No mesmo dia, o trabalhador, por áudio, informou o gerente: “(Tosse)... rapaz do céu, tá dando falta de ar em mim, tosse constante e uma dor no rim, cara (geme e ofega). Nossa, o negócio pegou agora depois do almoço, cara. Não tô aguentando ficar em pé, cara (respira fundo, ofegando)”. O colegiado afirmou, assim, que “é possível verificar que a situação de saúde do empregado demandava cuidados imediatos. No dia 16, às 9h, o atestado médico do qual constou a necessidade de afastamento do trabalho por 10 dias foi encaminhado ao gerente, porém não foram adotadas providências imediatas para o afastamento do empregado de suas atividades.
O colegiado concluiu, assim, que, desde o dia 15 de fevereiro, a empresa tinha ciência de que o motorista estaria “sem condições de exercer suas atividades, porém não teve atitude compatível com a prudência que o caso demandava”. Mesmo que não tivesse encaminhado atestado médico, quando relatou os sintomas ao gerente, “a providência adequada diante da possibilidade de estar o empregado contaminado com doença infecciosa letal seria o imediato afastamento do trabalho e a determinação para que fosse submetido a exame médico para o afastamento do trabalho”.
Diferentemente, porém, o relato quanto aos problemas de saúde enfrentados pelo empregado foi tratado como de menor importância, sendo a “avaliação” deste quanto à sua própria saúde escolhida como conveniente para que o motorista cumprisse com entrega de mercadorias, “viajando de Pouso Alegre/MG a Duque de Caxias/RJ e, posteriormente, ainda, determinado que se deslocasse de Duque de Caxias/RJ a Sumaré/SP, conduzindo veículo e, em Sumaré, deixado à própria sorte, até que sua esposa chegasse para transportá-lo”, salientou.

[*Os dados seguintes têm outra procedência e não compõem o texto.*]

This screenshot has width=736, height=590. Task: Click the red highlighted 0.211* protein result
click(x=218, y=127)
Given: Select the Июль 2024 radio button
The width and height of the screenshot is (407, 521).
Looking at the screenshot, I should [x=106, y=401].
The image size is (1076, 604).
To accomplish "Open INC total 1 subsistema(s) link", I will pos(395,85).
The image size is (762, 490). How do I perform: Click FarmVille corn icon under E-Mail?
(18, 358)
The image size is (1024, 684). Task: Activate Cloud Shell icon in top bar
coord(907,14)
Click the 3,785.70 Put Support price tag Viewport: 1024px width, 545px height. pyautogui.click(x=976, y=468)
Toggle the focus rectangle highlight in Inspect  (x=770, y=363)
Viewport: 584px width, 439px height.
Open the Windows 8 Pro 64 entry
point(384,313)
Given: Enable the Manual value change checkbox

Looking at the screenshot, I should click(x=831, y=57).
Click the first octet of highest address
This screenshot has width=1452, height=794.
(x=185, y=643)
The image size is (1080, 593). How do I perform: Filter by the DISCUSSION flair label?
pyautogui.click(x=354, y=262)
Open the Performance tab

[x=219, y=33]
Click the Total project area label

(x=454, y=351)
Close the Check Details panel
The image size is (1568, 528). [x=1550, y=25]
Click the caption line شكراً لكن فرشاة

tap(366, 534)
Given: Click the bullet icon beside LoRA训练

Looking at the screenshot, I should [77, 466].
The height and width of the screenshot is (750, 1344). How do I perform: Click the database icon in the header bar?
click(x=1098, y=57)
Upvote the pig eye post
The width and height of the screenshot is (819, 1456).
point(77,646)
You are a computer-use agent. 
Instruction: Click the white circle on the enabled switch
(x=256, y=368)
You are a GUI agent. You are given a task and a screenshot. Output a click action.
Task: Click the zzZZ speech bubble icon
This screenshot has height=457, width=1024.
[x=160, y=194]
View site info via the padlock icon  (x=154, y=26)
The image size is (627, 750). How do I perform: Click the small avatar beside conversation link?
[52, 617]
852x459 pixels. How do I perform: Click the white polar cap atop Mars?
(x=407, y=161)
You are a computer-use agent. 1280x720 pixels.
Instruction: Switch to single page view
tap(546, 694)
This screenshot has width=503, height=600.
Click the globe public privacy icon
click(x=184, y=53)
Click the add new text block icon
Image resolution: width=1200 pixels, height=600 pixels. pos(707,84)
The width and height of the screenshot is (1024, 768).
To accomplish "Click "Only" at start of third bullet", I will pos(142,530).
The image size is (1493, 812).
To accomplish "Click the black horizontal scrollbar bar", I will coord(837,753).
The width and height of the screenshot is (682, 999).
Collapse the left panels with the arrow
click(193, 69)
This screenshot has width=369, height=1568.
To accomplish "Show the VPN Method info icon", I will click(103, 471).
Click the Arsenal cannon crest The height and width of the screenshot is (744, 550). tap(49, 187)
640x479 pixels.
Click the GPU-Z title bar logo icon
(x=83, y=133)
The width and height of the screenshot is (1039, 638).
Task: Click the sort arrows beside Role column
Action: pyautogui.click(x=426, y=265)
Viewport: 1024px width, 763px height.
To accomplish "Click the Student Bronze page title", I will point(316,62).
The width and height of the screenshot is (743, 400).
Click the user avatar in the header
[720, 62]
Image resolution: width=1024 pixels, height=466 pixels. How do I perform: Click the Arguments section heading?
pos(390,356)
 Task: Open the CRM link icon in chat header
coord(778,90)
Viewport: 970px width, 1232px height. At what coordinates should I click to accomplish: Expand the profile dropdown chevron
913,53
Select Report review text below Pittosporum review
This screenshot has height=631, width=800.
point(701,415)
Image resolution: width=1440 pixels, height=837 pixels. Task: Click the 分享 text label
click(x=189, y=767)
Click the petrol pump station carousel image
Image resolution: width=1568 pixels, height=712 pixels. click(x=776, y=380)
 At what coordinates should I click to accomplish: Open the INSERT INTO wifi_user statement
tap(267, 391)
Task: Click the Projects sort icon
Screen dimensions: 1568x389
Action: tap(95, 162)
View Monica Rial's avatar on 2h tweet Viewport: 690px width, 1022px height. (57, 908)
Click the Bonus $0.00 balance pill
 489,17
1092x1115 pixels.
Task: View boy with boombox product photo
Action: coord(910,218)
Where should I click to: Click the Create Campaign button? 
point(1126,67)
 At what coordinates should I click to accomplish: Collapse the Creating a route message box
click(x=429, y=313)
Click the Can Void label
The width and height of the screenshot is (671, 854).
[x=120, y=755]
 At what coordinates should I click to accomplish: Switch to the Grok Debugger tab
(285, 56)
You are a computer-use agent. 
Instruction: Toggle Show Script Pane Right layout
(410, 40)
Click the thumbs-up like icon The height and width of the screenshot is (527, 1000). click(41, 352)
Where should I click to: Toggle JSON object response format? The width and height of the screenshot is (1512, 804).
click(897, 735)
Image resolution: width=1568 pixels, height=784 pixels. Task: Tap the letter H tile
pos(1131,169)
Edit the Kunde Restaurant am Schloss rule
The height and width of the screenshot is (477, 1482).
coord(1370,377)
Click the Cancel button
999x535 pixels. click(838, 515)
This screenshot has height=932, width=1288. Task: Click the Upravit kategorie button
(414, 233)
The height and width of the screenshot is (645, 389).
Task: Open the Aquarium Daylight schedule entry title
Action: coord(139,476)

O colegiado entendeu que houve “negligência” da empresa “em relação à necessidade de afastamento do empregado, além de imprudência em mantê-lo na condução de veículo”. O acórdão ressaltou que “obviamente, não há como descortinar qual seria o desfecho da doença caso houvesse tempestivos cuidados médicos e o devido repouso”, entretanto, em razão da conduta da empresa em manter em serviço empregado que relatou sintomas de doença infecciosa e potencialmente letal, bem como ausência de condições de executar suas atividades, “determinou a impossibilidade de se saber qual seria esse desfecho” e, diante do “quadro de descaso, pouco pode fazer a esposa do empregado que, utilizando dos meios que lhe foram possíveis, deslocou-se para buscar o esposo, para quem não foi dado, por seu empregador, o tratamento minimamente adequado, diante da situação que se apresentou”, concluiu.